Records shown:

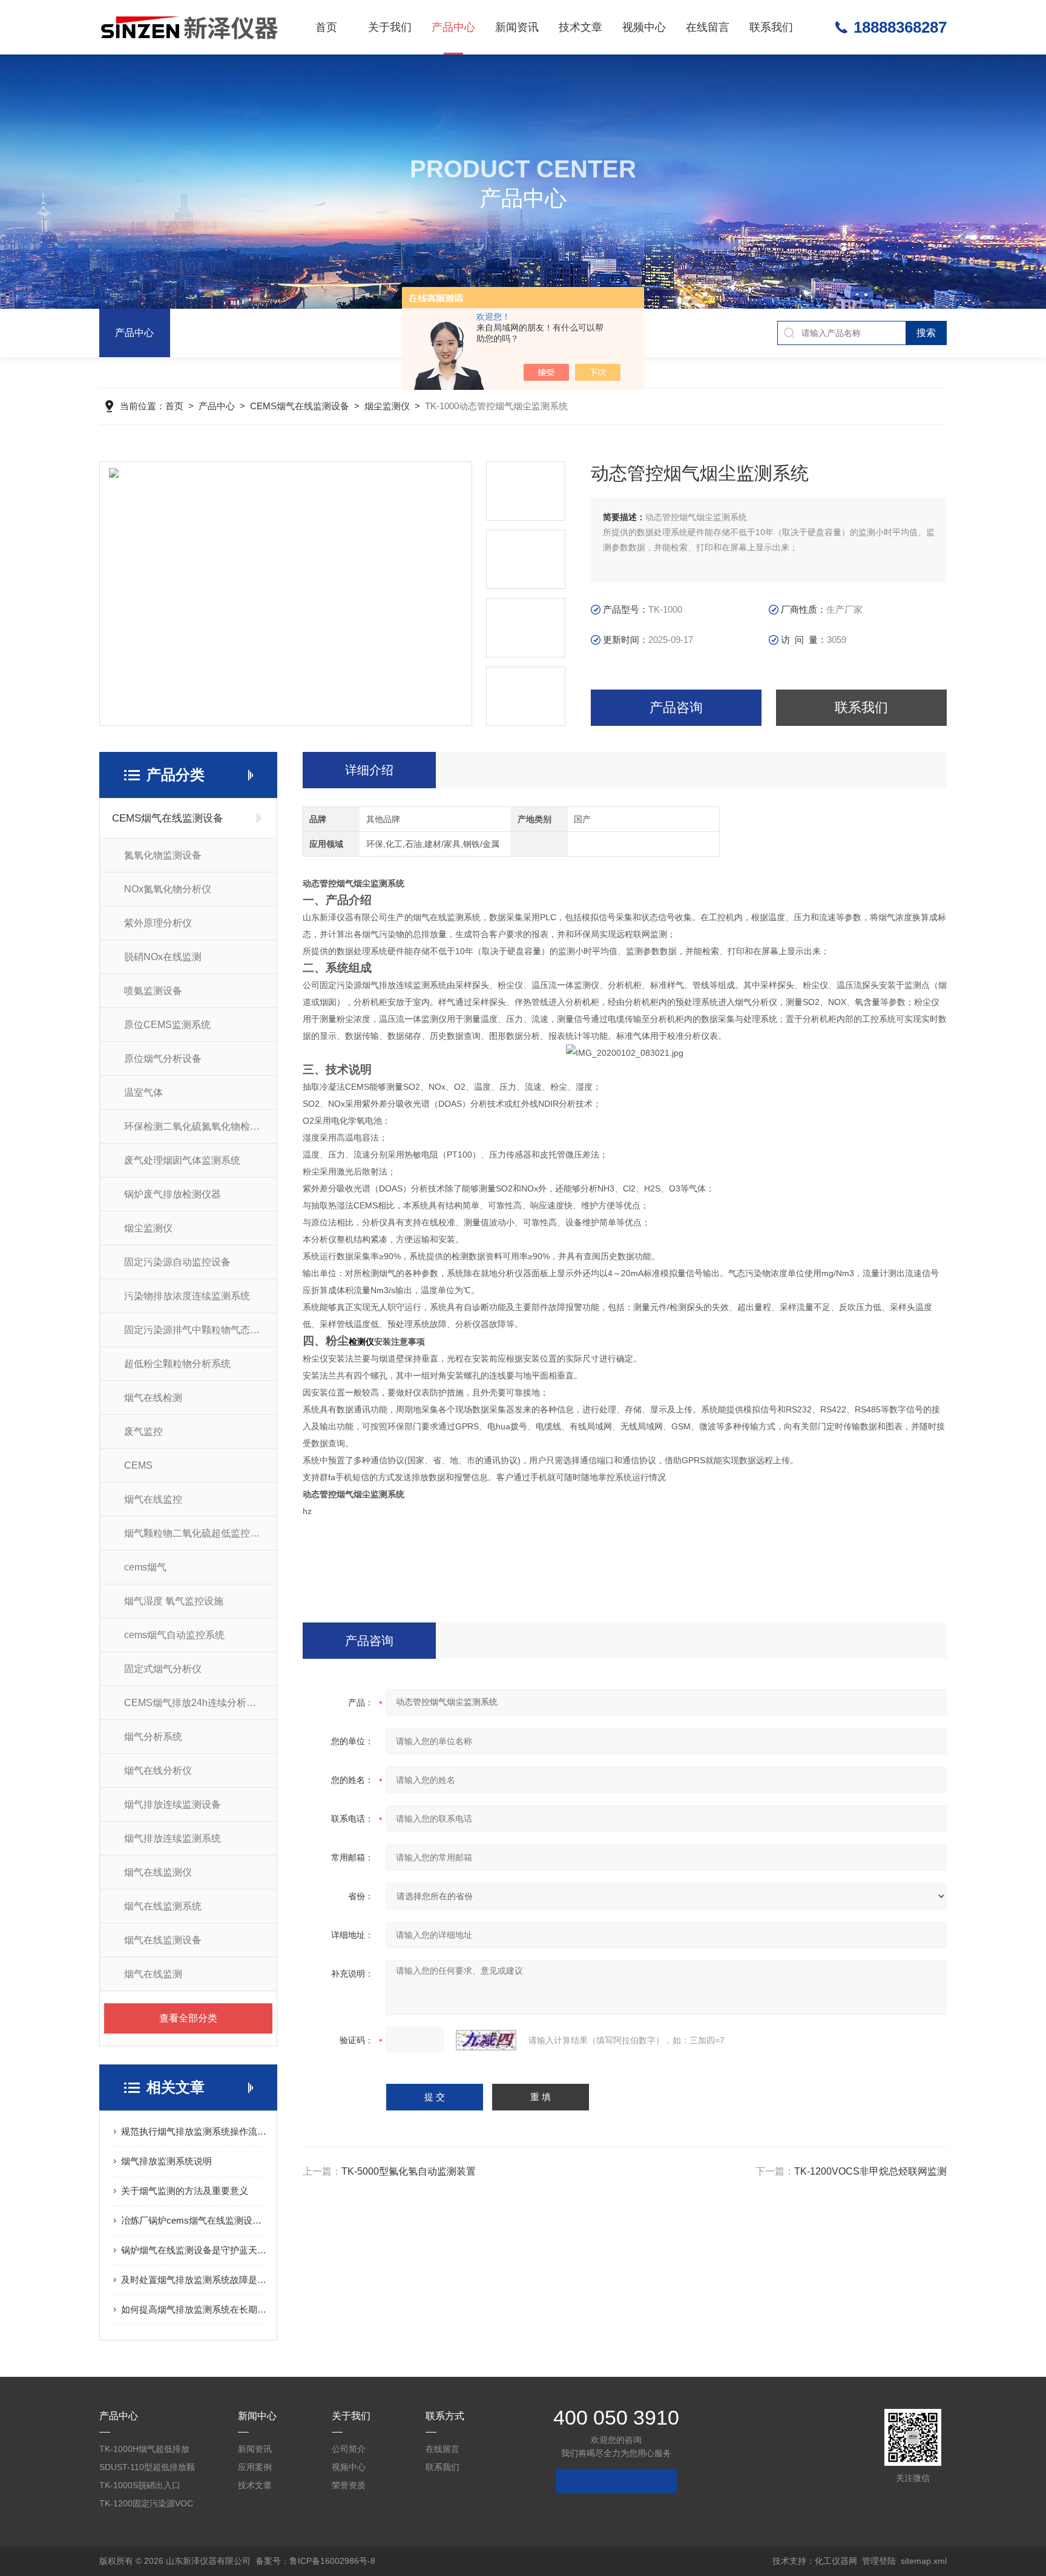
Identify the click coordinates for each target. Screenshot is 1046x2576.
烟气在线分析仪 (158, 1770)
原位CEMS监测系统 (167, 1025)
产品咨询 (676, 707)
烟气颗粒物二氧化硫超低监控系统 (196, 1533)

What the task requires:
Hand back the data exactly as it appears, with all pictures cut.

Worked solution:
Identify the click coordinates for each target. Screenshot is 1046x2576.
烟气在线分析仪 (158, 1770)
原位CEMS监测系统 (167, 1025)
产品咨询 (676, 707)
烟气颗粒物二氧化硫超低监控系统 (196, 1533)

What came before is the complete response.